For extra security, you can add extra locks at the bottom and at the top of the door. This will ensure an intruder doesn’t succeed in prying it open or splitting it at either end.

You can also consider adding a shed bar which spans across the width of the door.

However, beware that too many security measures might make a thief believe that what you are storing in the shed is really expensive and therefore worth putting in more effort to acquire.

2. Upgrade the Door Hinges

As is the case with the lock system, the door hinges of the wooden shed you bought are probably secured to the shed using simple wood screws. As we have shown, such screws are easy to either unscrew or to simply pry the hinges off the door using a crowbar.

The same solution we provided when talking about lock systems will work here too: remove the screws and replace them with carriage bolts.

Cheap hinges can be hammered, removing the pin that holds the hinge’s two parts together, which then enables the thief to simply pull the door outwards. In good hinges, the pin is well protected. If your hinges look flimsy or cheap, you should take them out and install heavy duty alternatives.

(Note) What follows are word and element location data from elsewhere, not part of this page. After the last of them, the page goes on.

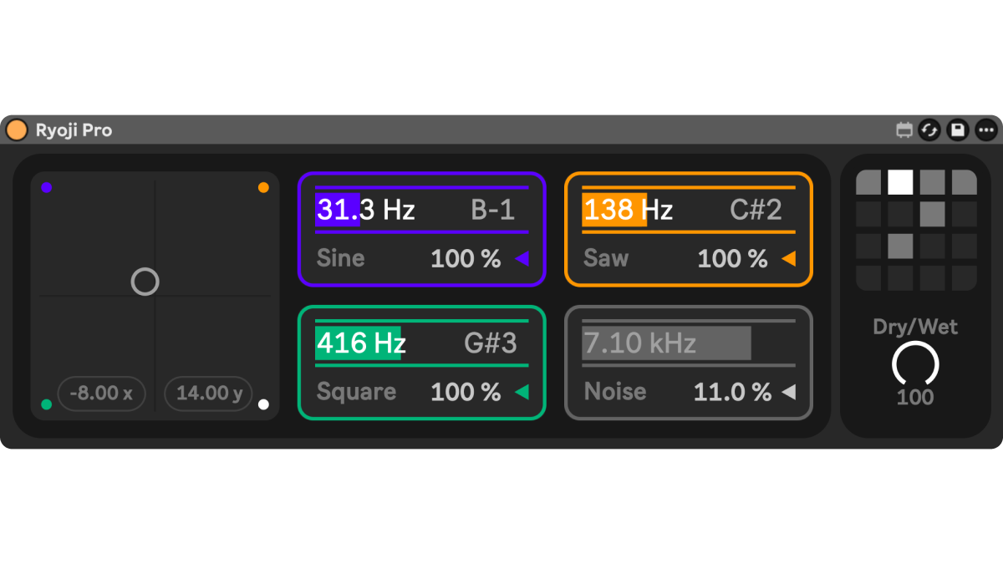Image resolution: width=1003 pixels, height=564 pixels.
Task: Click the purple dot in XY pad corner
Action: pyautogui.click(x=47, y=188)
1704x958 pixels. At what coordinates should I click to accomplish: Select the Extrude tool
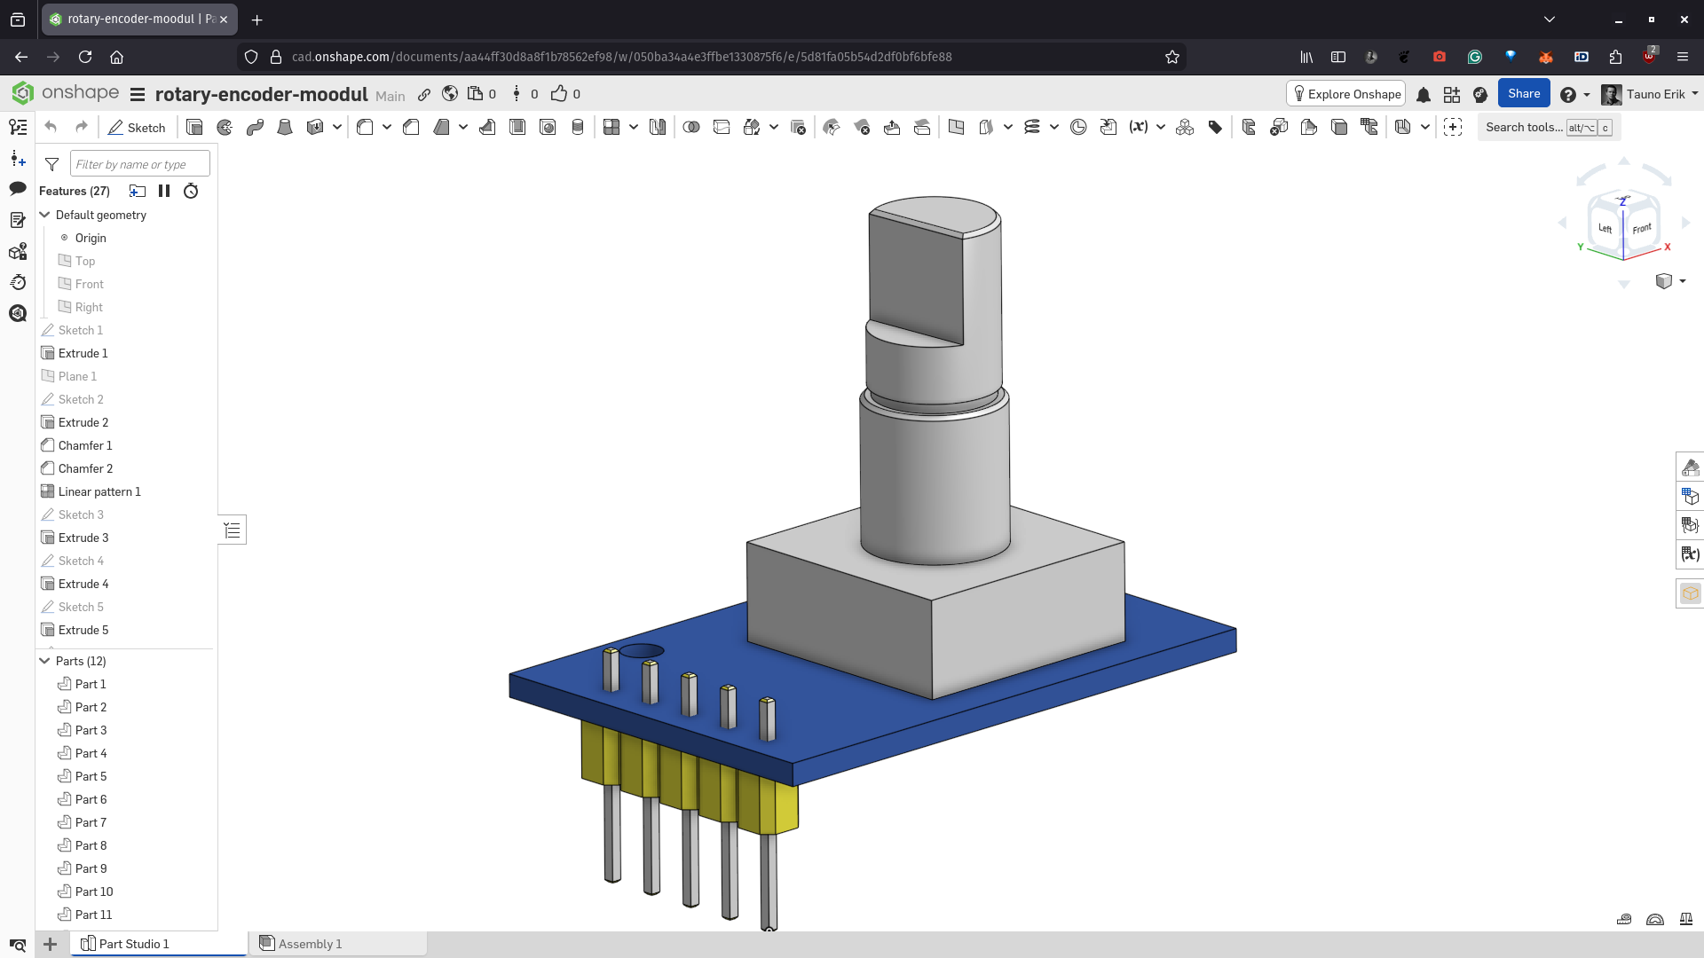tap(194, 128)
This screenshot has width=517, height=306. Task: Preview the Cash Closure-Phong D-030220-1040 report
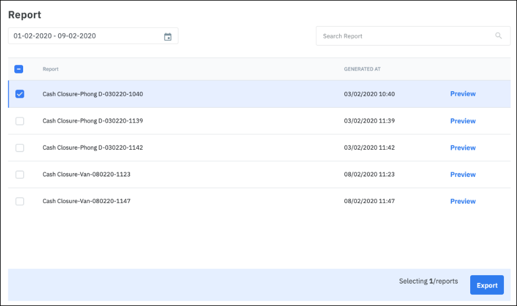pos(462,94)
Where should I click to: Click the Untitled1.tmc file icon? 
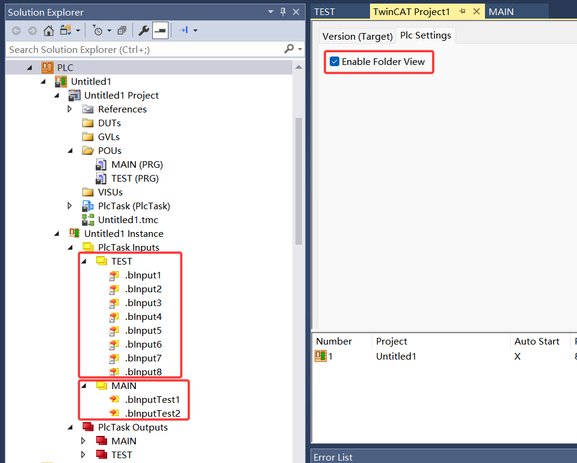point(88,219)
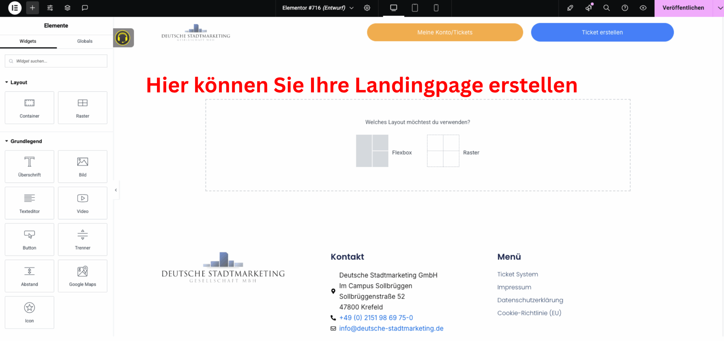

It goes without saying that you should upgrade both the hinges and the lock. If you do only the lock, then the thief will target the hinges – and vice versa.

3. Secure the Windows

The windows are a weak point because thieves can easily gain access by smashing the window. Not all sheds have windows. To secure the shed windows, there are a number of options to consider:

  • You can get rid of them entirely. Board the windows up using thick plywood from the inside.
  • You can spray on-glass frosting on the window, which ensures people outside can’t see what’s inside by looking through the window.
  • You can add reflective film to the window from the inside – this enables you to see outside but prevents people who are outside to see into the shed.
  • Curtains are also an option.
  • However, most of these options don’t stop a thief from breaking in. To do that, you can build or buy lockable shutters for the windows.
  • You can replace glass windows with shatter-proof styrene panes – laminated glass is also a good option.

4. Motorcycle Alarm Lock

Another safety option, not on the shed per se, but on the bike itself, is a motorcycle alarm lock. A motorcycle chain lock is an alarm system which produces a loud sound that scares off thieves and alerts you that someone is trying to take your bike.



A determined thief will come prepared for the job, so you should always make sure the measures you take to secure your bike are effective. In the end, the bike belongs to you and how much you value it is up to you. Do you value it enough to give it the best security?